Le décret tertiaire face aux exigences renforcées de l'Union Européenne


La nouvelle directive européenne sur la performance énergétique des bâtiments, adoptée en 2024, impose des réformes significatives visant à améliorer l'efficacité énergétique du parc immobilier tertiaire et public. En ligne avec le Pacte vert pour l'Europe, cette directive exige que 16 % des bâtiments les moins performants soient rénovés d'ici 2030, avec une extension à 26 % d'ici 2033.


Contrairement au décret tertiaire français, qui ne s'applique qu'aux bâtiments de plus de 1000 m², la directive européenne ne fixe pas de seuil minimal de surface, ce qui pourrait nécessiter des ajustements réglementaires en France pour inclure les bâtiments plus petits.
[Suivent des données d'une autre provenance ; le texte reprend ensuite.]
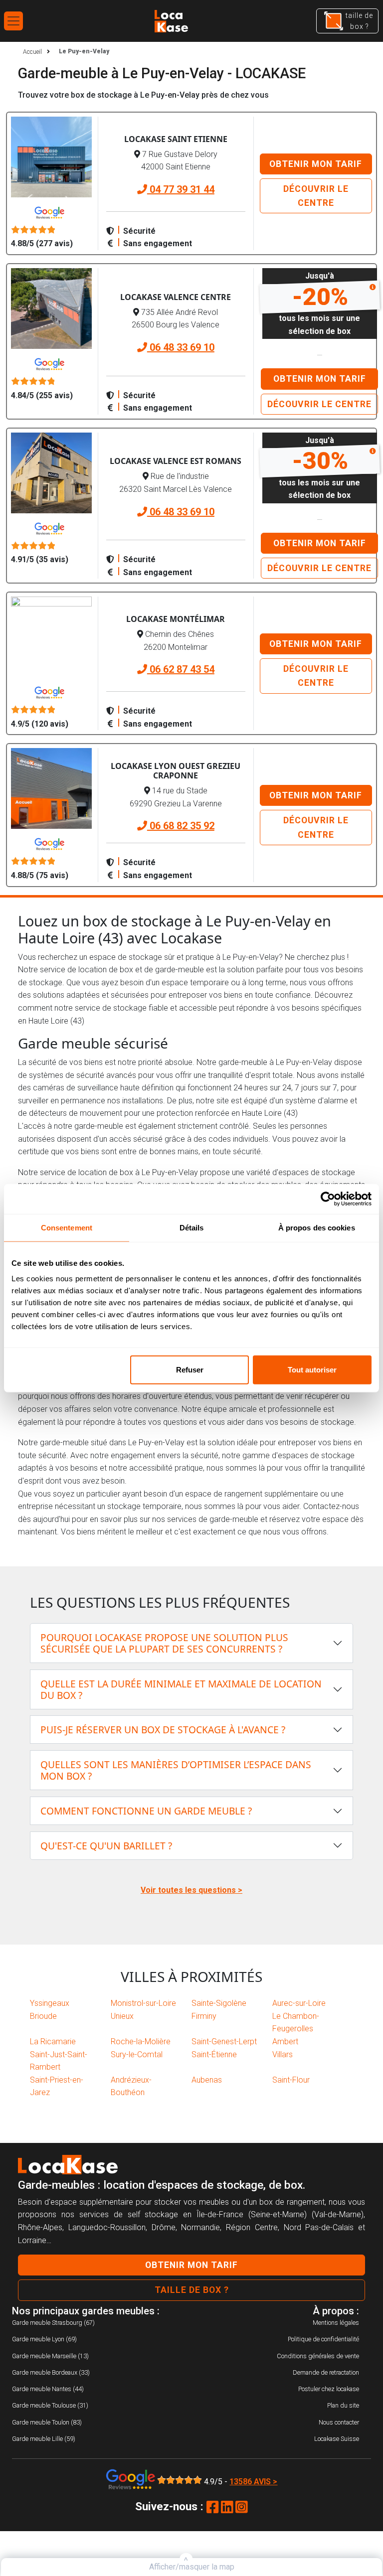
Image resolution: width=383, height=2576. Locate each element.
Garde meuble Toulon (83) (47, 2422)
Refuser (189, 1369)
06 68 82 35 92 (180, 826)
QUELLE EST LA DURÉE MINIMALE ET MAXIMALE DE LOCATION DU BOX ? (181, 1689)
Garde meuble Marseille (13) (50, 2356)
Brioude (43, 2016)
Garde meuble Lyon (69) (44, 2339)
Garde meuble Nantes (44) (48, 2389)
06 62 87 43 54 (180, 669)
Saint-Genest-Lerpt (224, 2041)
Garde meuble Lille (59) (43, 2438)
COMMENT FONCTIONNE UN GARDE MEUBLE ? (146, 1811)
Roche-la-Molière (141, 2041)
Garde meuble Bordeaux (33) (51, 2372)
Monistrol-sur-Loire (143, 2003)
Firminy (204, 2016)
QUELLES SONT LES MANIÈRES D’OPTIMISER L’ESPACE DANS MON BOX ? (175, 1770)
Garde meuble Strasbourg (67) (53, 2322)
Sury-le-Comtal (137, 2054)
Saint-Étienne (214, 2054)
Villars (282, 2054)
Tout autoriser (312, 1369)
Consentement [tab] (66, 1227)
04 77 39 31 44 (180, 189)
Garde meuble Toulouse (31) (50, 2405)
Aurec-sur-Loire (299, 2003)
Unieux (122, 2016)
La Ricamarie (53, 2041)
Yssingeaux (49, 2003)
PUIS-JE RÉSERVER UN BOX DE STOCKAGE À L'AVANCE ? (162, 1729)
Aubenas (207, 2080)
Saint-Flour (291, 2080)
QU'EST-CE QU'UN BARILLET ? (106, 1845)
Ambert (285, 2041)
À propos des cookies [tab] (316, 1227)
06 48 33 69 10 (180, 347)
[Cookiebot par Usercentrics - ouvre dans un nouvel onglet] (328, 1198)
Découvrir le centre (316, 196)
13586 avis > (253, 2481)
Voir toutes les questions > (191, 1890)
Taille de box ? (192, 2290)
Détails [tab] (192, 1227)
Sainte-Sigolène (219, 2003)
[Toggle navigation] (13, 20)
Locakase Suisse (336, 2438)
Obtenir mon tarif (315, 164)
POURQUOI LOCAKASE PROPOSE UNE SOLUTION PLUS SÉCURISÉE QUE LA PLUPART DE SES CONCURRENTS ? (164, 1643)
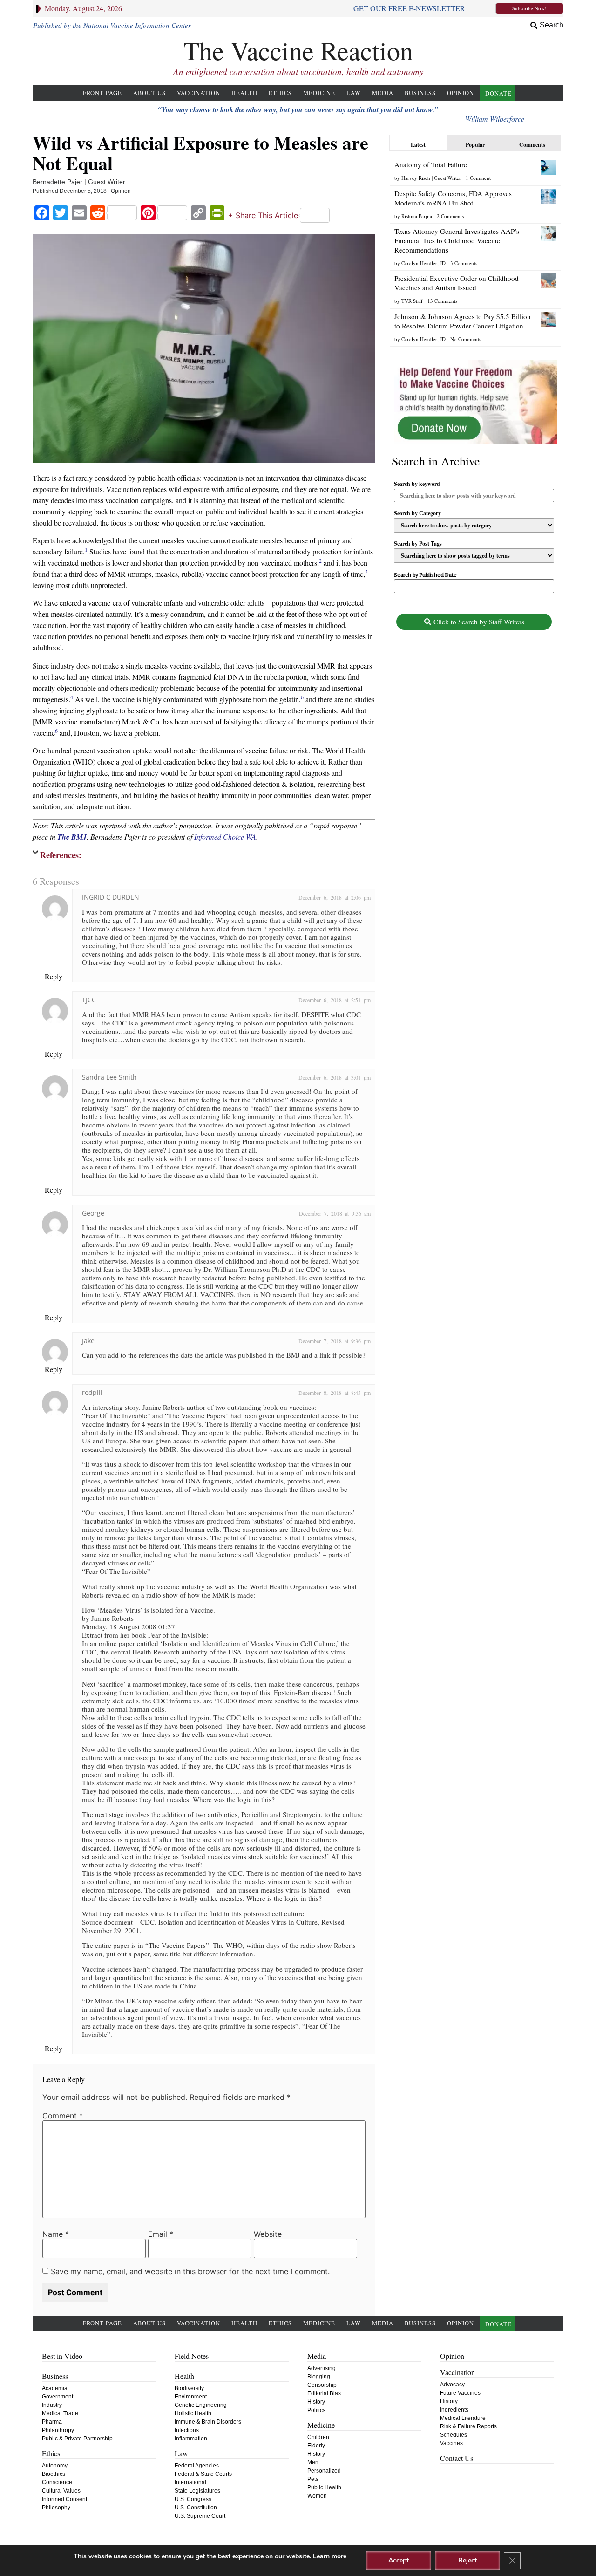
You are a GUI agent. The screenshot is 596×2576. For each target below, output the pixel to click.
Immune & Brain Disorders (208, 2422)
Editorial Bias (324, 2393)
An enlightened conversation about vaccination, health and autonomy (298, 71)
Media (382, 93)
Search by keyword (417, 484)
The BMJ (72, 837)
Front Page (102, 93)
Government (57, 2396)
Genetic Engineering (201, 2405)
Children (318, 2437)
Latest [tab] (418, 145)
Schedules (453, 2435)
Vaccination (198, 93)
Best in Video (62, 2356)
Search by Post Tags (418, 544)
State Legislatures (197, 2490)
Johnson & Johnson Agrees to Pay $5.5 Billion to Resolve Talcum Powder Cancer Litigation (462, 321)
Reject (467, 2560)
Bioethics (53, 2474)
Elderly (316, 2445)
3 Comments (463, 263)
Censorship (322, 2385)
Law (353, 93)
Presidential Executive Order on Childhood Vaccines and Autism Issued (456, 282)
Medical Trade (60, 2413)
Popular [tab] (475, 145)
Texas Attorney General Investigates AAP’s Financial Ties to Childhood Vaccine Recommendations (456, 240)
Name (55, 2234)
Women (317, 2496)
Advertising (321, 2368)
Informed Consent (64, 2499)
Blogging (318, 2376)
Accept (398, 2560)
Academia (55, 2388)
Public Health (324, 2487)
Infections (187, 2430)
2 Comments (450, 215)
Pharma (52, 2422)
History (316, 2401)
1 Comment (478, 177)
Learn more (329, 2556)
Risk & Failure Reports (468, 2426)
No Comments (465, 338)
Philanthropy (58, 2430)
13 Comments (442, 300)
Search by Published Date (425, 575)
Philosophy (56, 2507)
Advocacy (452, 2384)
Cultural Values (61, 2490)
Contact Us (456, 2458)
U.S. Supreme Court (200, 2516)
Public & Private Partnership (77, 2438)
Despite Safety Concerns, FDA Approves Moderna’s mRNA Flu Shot (453, 198)
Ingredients (454, 2409)
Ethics (280, 93)
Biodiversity (189, 2388)
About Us (149, 93)
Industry (52, 2405)
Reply (53, 976)
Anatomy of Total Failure (430, 164)
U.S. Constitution (196, 2507)
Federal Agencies (197, 2465)
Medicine (319, 93)
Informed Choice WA (225, 836)
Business (420, 93)
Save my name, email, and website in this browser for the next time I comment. (190, 2271)
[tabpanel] (475, 249)
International (190, 2482)
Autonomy (55, 2465)
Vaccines (451, 2443)
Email (160, 2234)
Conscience (57, 2482)
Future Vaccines (460, 2393)
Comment (62, 2115)
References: (60, 855)
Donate (498, 93)
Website (268, 2234)
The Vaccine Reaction (298, 50)
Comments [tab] (532, 145)
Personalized (324, 2470)
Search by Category (417, 513)
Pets (312, 2479)
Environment (191, 2396)
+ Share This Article (263, 215)
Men (312, 2462)
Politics (316, 2410)
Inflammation (191, 2438)
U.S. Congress (193, 2499)
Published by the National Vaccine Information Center (112, 25)
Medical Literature (463, 2418)
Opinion (460, 93)
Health (244, 93)
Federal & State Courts (203, 2474)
Les États membres doivent transposer ces exigences dans leur législation nationale d'ici mai 2026.



Conclusion


Comme pour la réalisation d’un bilan carbone, un accompagnement par une agence experte et accréditée permet de répondre plus facilement aux enjeux du décret tertiaire. Avec la réalisation d’un audit énergétique, la construction d’une stratégie, la mise en place d’actions et un suivi des consommations, la mise en application du décret tertiaire représente aussi des opportunités pour les entreprises ou les parcs immobilier : en matière d’économies d’énergie d’abord, mais aussi de valorisation du bien et d’amélioration du confort de ses usagers.